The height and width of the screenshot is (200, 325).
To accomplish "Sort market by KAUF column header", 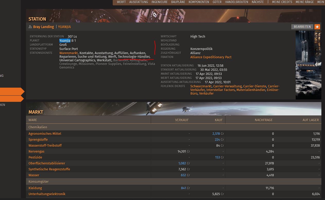I will click(x=219, y=120).
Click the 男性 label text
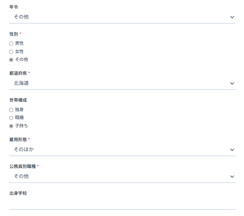 point(19,43)
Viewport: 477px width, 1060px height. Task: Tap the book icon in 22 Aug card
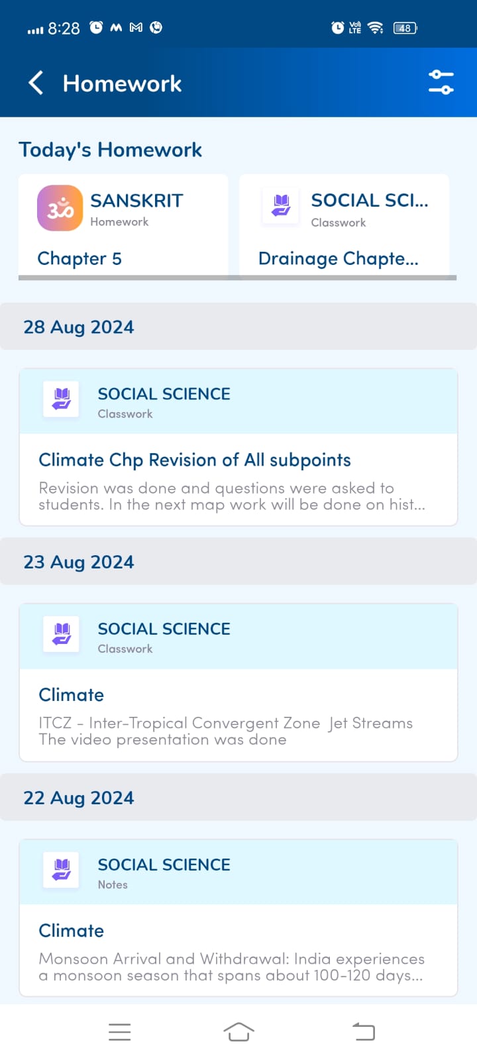pyautogui.click(x=61, y=870)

◇ ◇ ◇ ◇ ◇

## WORK INSTRUCTIONS
Pictures stay out; retype only the lines from the line containing "Viewport: 477px width, 1060px" through the end of the listing, inclusive, exactly as they appear.

## OUTPUT FOR THIS TASK
Viewport: 477px width, 1060px height. Task: Tap the book icon in 22 Aug card
pyautogui.click(x=61, y=870)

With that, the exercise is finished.